Le directeur pays d’Action contre la faim, Thomas Owono

Pour Thomas Owono, ces interventions ont également introduit des pratiques agroécologiques résilientes et des mécanismes locaux de gestion communautaire, tout en expérimentant un modèle inédit de coordination transfrontalière entre le Burkina Faso et la Côte d’Ivoire. « Chaque intervention nous a appris quelque chose : l’importance de la concertation avec les communautés, la complémentarité entre acteurs humanitaires et institutions publiques, et la pertinence des approches de proximité dans les zones à défis sécuritaires », a-t-il déclaré.
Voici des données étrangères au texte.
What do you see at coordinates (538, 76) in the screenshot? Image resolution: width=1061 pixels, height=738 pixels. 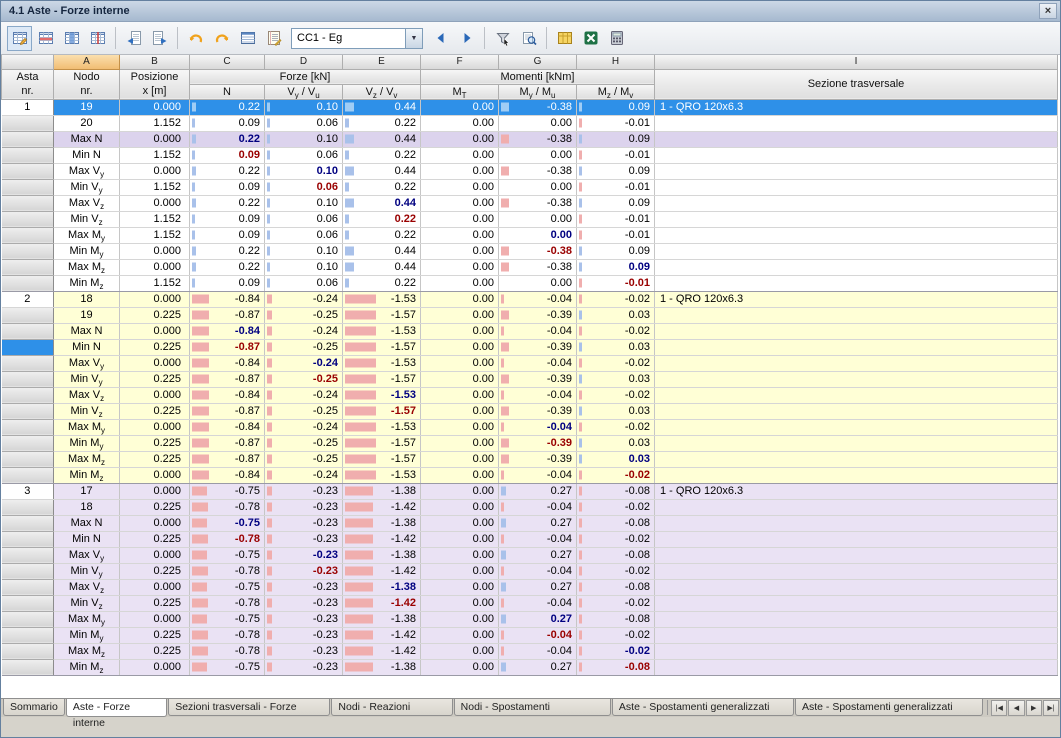 I see `col-group-momenti: Momenti [kNm]` at bounding box center [538, 76].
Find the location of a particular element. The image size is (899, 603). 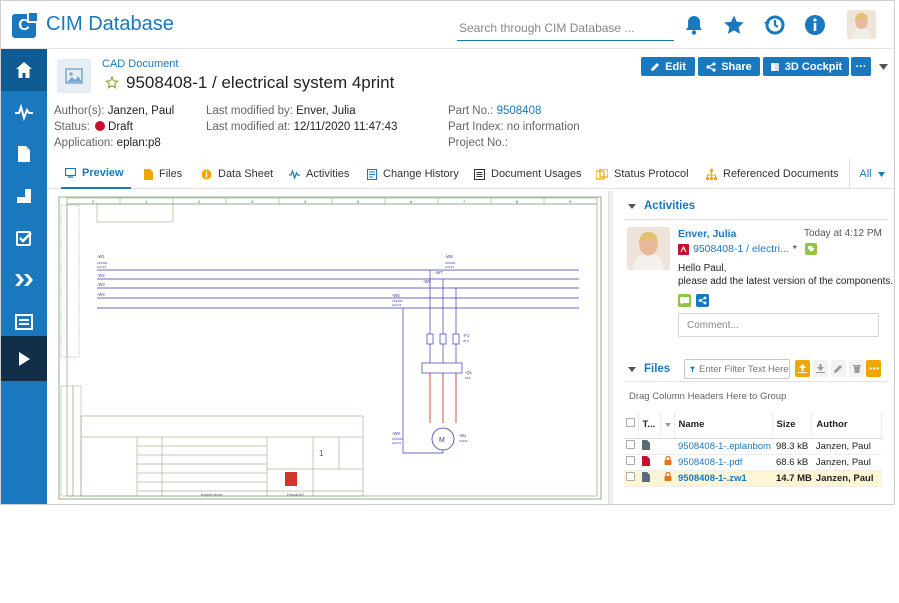

tab-all-label: All is located at coordinates (866, 174).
Une approche inclusive saluée par les autorités

Pour le gouverneur du Guiriko, Mariama Konaté/Gnanou, le programme Yèrètali constitue une réponse pertinente au contexte national marqué par les déplacements internes et la nécessité de renforcer la souveraineté alimentaire. « Comme son nom l’indique, Yèrètali vise l’autosuffisance. Dans le contexte sécuritaire actuel, les personnes déplacées internes doivent pouvoir participer à leur propre prise en charge et contribuer au progrès économique du pays », a-t-elle souligné. Elle a également mis en avant le caractère inclusif du projet, qui a associé dès le départ autorités administratives, services techniques de l’État, leaders coutumiers et religieux, communautés hôtes et bénéficiaires.
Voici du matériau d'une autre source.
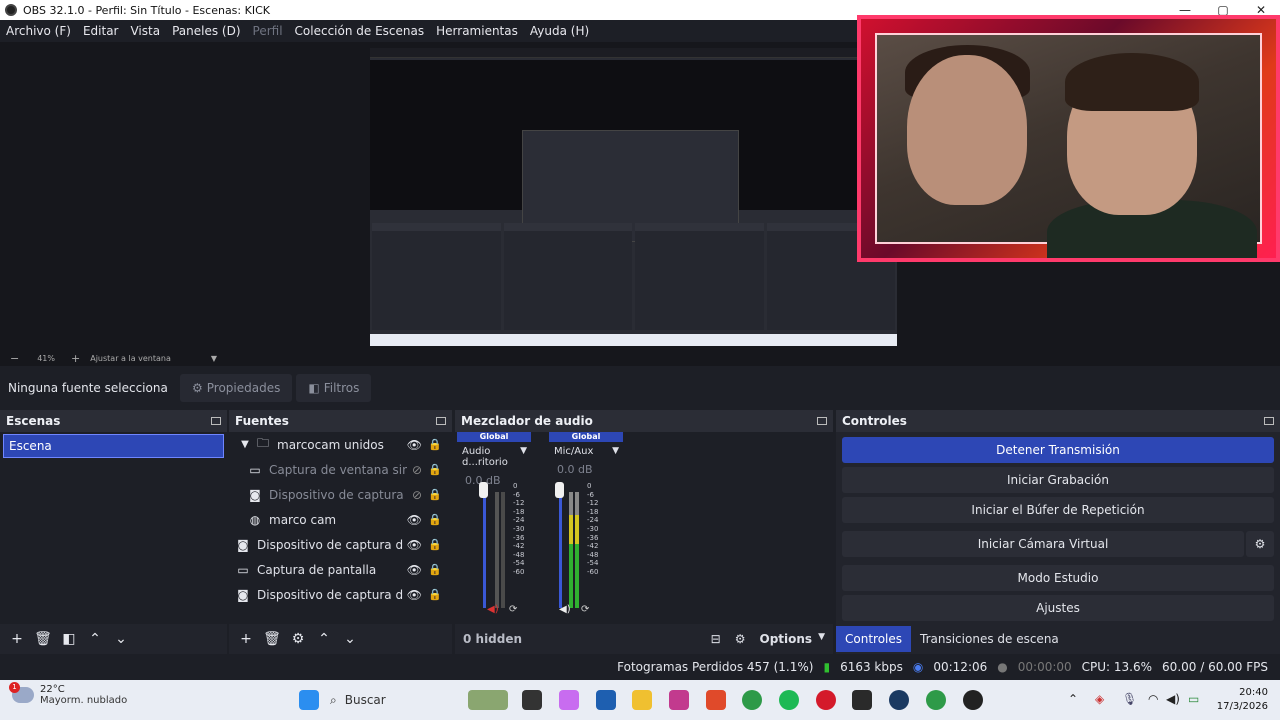 This screenshot has height=720, width=1280. I want to click on filters-label: Filtros, so click(342, 388).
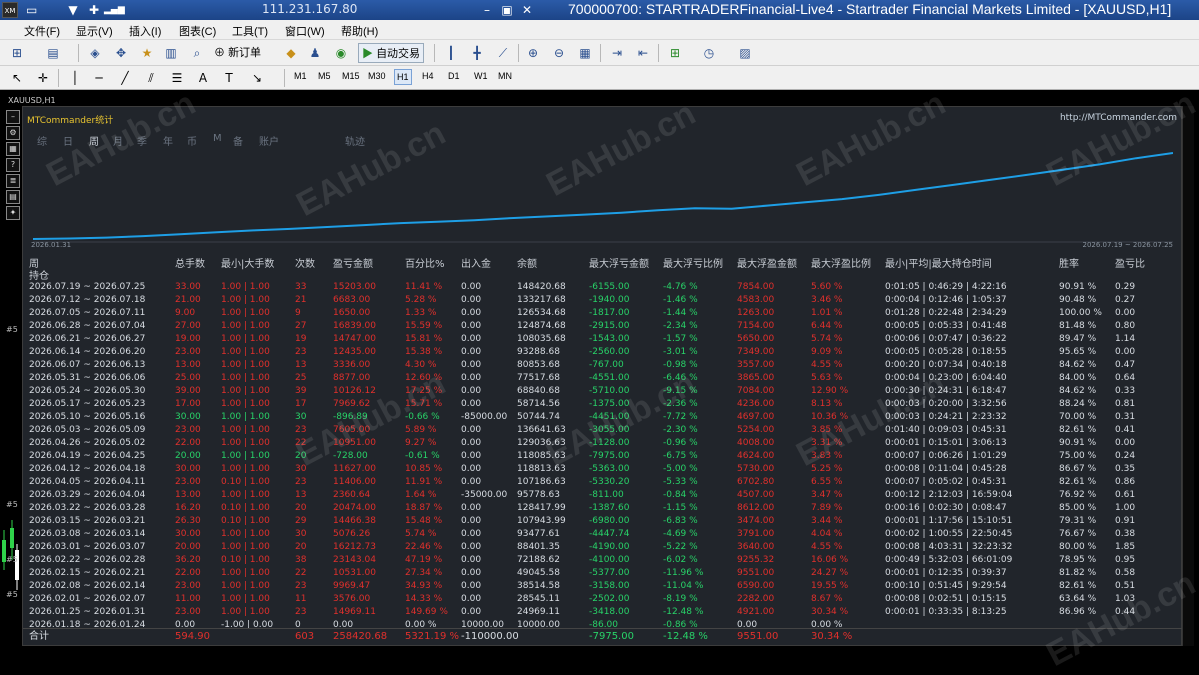  I want to click on templates-icon: ▨, so click(745, 53).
Une vue des acteurs du programme Yèrètali présents à l’atelier de clôture

Cette démarche participative a favorisé l’appropriation locale des actions, renforcé la cohésion sociale et assuré la pertinence des interventions, notamment à travers des infrastructures agricoles et hydrauliques ayant bénéficié à la fois aux populations déplacées et aux communautés d’accueil. À l’en croire, l’un des éléments clés du programme a été l’implication active des services techniques décentralisés. Selon les responsables d’ACF, leur engagement a permis d’assurer la qualité des réalisations, l’encadrement des producteurs et la conformité des actions avec les priorités nationales.

Dans cette logique, l’ONG a mis l’accent sur le renforcement des capacités et le transfert d’outils afin que ces services puissent poursuivre le suivi des acquis au-delà de la durée du projet. « Cet atelier n’est pas une fin, mais un pont vers la suite », a insisté Thomas Owono, exprimant le souhait que les résultats obtenus continuent de produire des impacts durables.
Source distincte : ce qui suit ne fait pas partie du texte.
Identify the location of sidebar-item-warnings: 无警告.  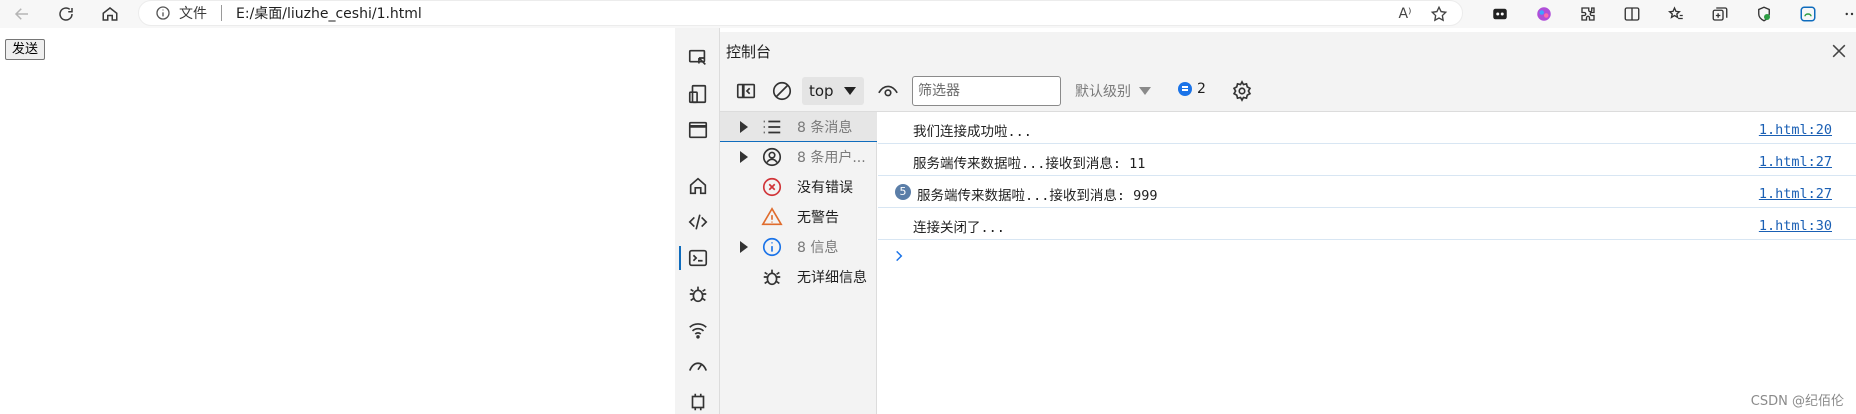
(798, 217).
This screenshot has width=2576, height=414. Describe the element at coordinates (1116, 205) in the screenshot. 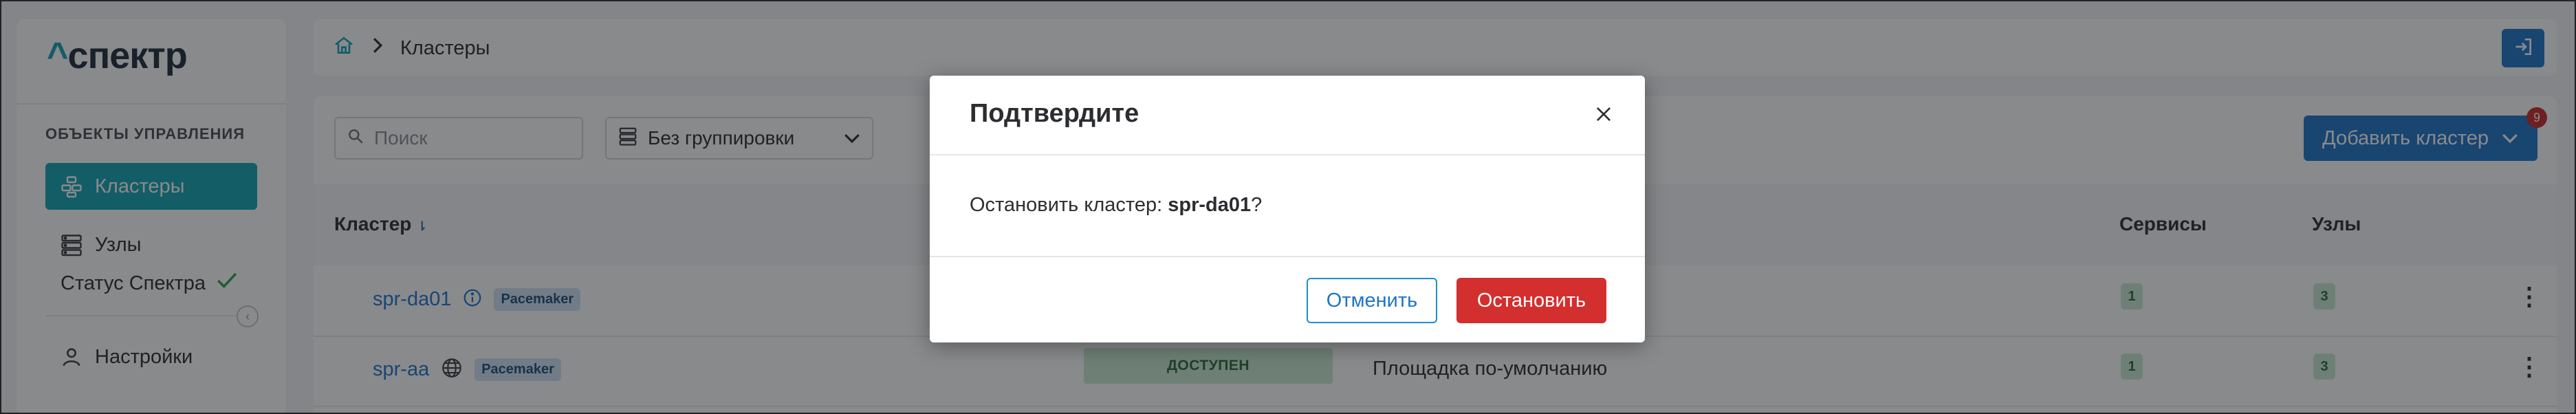

I see `dialog-message: Остановить кластер: spr-da01?` at that location.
Pour le gouverneur du Guiriko, Mariama Konaté/Gnanou, le programme Yèrètali constitue une réponse pertinente au contexte national

Sur le terrain, les témoignages recueillis auprès des bénéficiaires traduisent l’impact concret du programme. Ali Sanou, secrétaire général du comité de plainte Sala dans la commune de Satiri, a salué les changements observés. « Grâce à Yèrètali, nous avons aujourd’hui accès à l’eau potable, des jeunes ont été formés et équipés, et des sites maraîchers sont en cours d’aménagement. C’est du jamais vu dans notre localité », a-t-il affirmé, tout en exprimant sa reconnaissance envers ACF et ses partenaires. Selon lui, les communautés bénéficiaires souhaitent voir ce type d’initiatives étendu à d’autres zones n’ayant pas encore bénéficié d’interventions similaires.

Ali Sanou, secrétaire général du comité de plainte Sala dans la commune de Satiri, a salué l’initiative du programme Yèrètali

L’unanimité qui s’est dégagée lors des échanges est que Yèrètali constitue une réussite, notamment parce qu’il s’inscrit dans les orientations nationales en matière d’inclusion socio-économique, de relèvement communautaire et de souveraineté alimentaire. Pour les autorités régionales, la prochaine étape consistera à assurer la continuité des acquis à travers un suivi rapproché, le renforcement des compétences locales et la sécurisation des investissements réalisés. Si la fin officielle du programme marque l’achèvement d’un cycle, des discussions sont en cours avec les partenaires techniques afin d’explorer de nouvelles opportunités de consolidation et de réplication du modèle dans d’autres zones.